Но девочка стоила своих денег. Жанна была малословна, стеснительна. Она безропотно выполняла все требования Милады и никогда не поднимала глаз. Для новой жены Филипп устроил отдельную спальню.

Таким образом, из одиннадцати комнат четыре занимали спальни. Одна для Милады, одна для Жанны, одна для Филиппа и одна для гостей, так требовал его новый статус состоятельного человека.

Артезианство иссякало. Если сто лет назад храмы Ахана в Москве почти вытеснили православные храмы и мусульманские мечети, то теперь на месте жестоко взорванных святилищ истины росли клубы атеистов. Безверие стало хорошим тоном. И все-таки иногда, просыпаясь в середине дня, Филипп слушал, лежа в постели, как за плотно задвинутыми ставнями шумят деревья, не поврежденные адскими излучателями, и благодарил Ахана. В щемящем шорохе было столько покоя, столько счастья, что сердце замирало в груди беглеца.

Счастье было незаконным, краденым. И конечно, он ждал расплаты. Одно дело — простой шофер живет по чужим документам, а совсем другое — миллионер. Филипп Костелюк все время ожидал, что в ставни постучат снаружи, громко постучат в дверь, заскрипят начищенные сапоги, залязгают затворы и знакомый голос из прошлого спросит: «Филипп Аристархович, а у вас голова не болит?»

Шла война в космосе. Москва готовилась к выборам. А он все еще наслаждался жизнью. Но это были последние счастливые дни.

НОЧНОЙ ВИЗИТ

На календаре было 11 января 2144 года, когда в середине дня в окно, наглухо заложенное ставнями, негромко постучали. Квартира Филиппа находилась на седьмом этаже, и только в кошмарном сне могло привидеться, что действительно постучат в окно.

Филипп Костелюк только что вернулся в свою спальню, и на теле еще сохранялась легкая боль от остреньких сладких поцелуев скромницы Жанны. Недовольно он повернулся на спину и прислушался. После паузы стук повторился.

«Наверное, какой-то предвыборный трюк, — подумал Филипп. — Наверное, во все окна во всем городе стучат. А когда я подойду и спрошу, кто там, мне по секрету шепотом назовут фамилию одного из одиннадцати кандидатов в президенты. Все-таки завтра выборы».

Лениво он сполз с постели, расстелил коврик и помолился. Не помогло. В ставни опять постучали.

— Кто там? — спросил сонно Филипп.

— Откройте окно. Впустите меня, — прошептали снаружи. — Это Иван Лопусов. За мной гонится патруль. Если вы теперь же не откроете, они возьмут меня и я вас выдам.

Капитан шагнул через подоконник в невыносимо ярком сиянии искусственных солнц и втянул за собой длинную веревку, на которой, оказывается, висел.

— Мы вынуждены прятаться на кровлях, — пояснил он, складывая пыльную веревку кольцами посреди маленькой уютной спальни. — В доме есть чужие?

Капитан снял защитные очки и перчатки. Он выглядел очень усталым. Синяя военная форма казалась черной. Она вся была в угольных следах.
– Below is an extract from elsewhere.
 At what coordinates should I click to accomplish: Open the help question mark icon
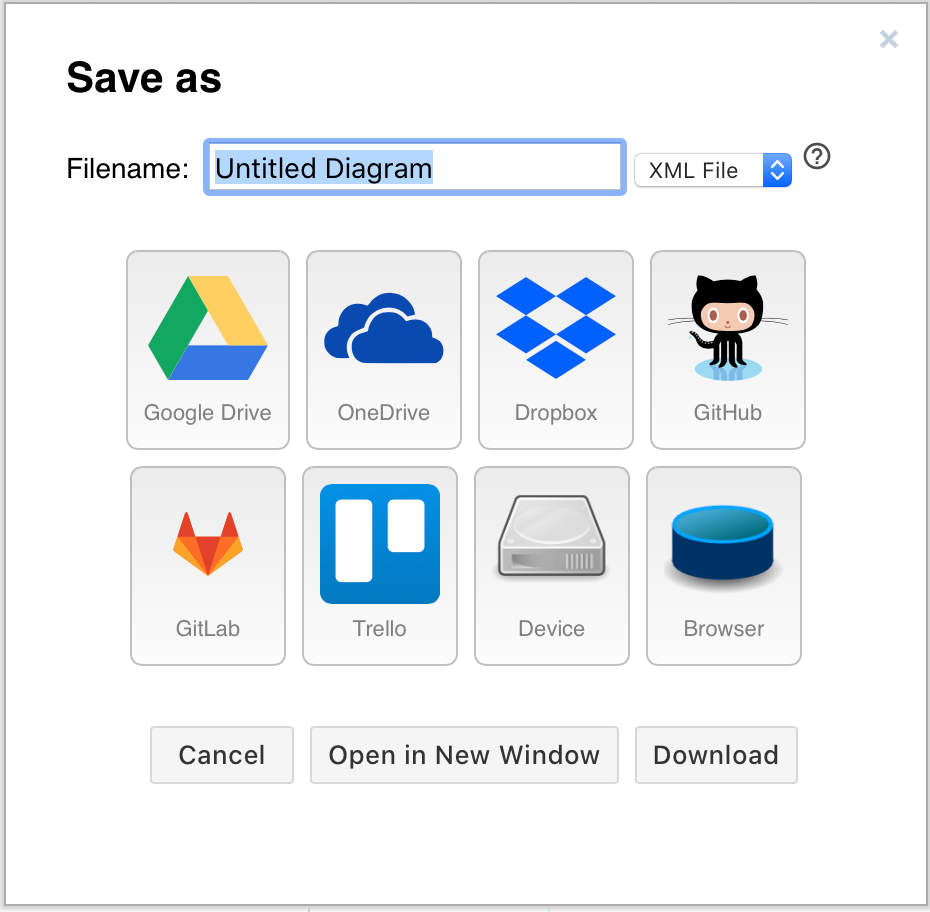(x=816, y=157)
— Никого. Жены спят. — Филипп пожал плечами. — В комнате для гостей сутенер один. Эдуард засиделся у меня, настал день, и я решил оставить его. Больше никого нет.
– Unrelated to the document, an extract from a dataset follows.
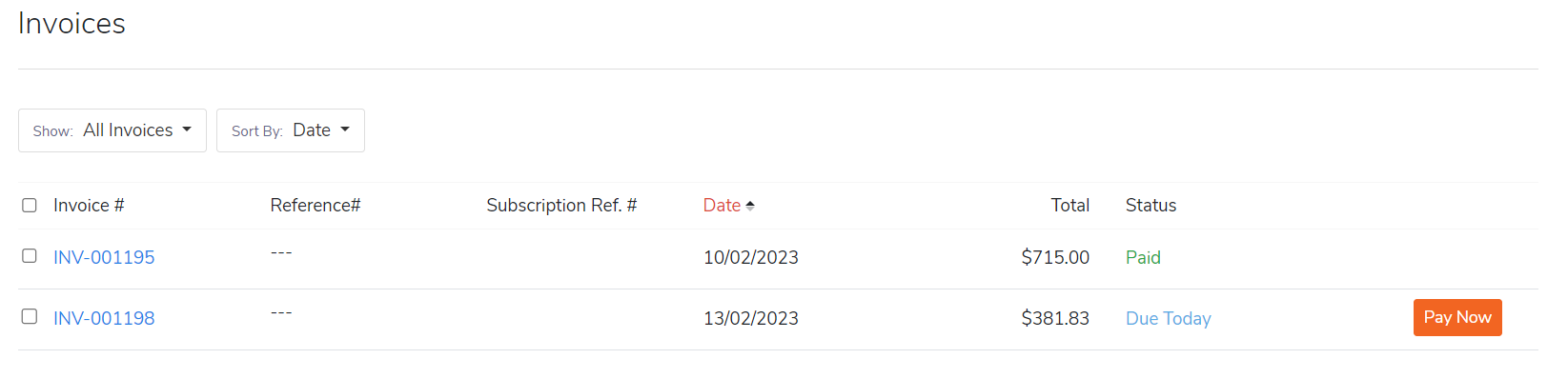Click the Date column sort arrow icon
Image resolution: width=1568 pixels, height=379 pixels.
point(750,206)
— А тарелочка, как я понимаю, из той самой комнаты графа Алтуфьева? Интересная тарелочка. — Лопусов прошелся по спальне, оставляя на желтом ковре черные отпечатки своих ног, и, протянув руку, кончиками пальцев дотронулся до фарфоровой тарелки. — Вы, Филипп Аристархович, действительно отмеченный Богом человек, — сказал он. — Мы ждали вас больше ста лет. Но на такую удачу даже и не рассчитывали. Вы знаете, что это такое? — Ноготь капитана чиркнул по медальону на груди пастушки, по монограмме. — Не знаете?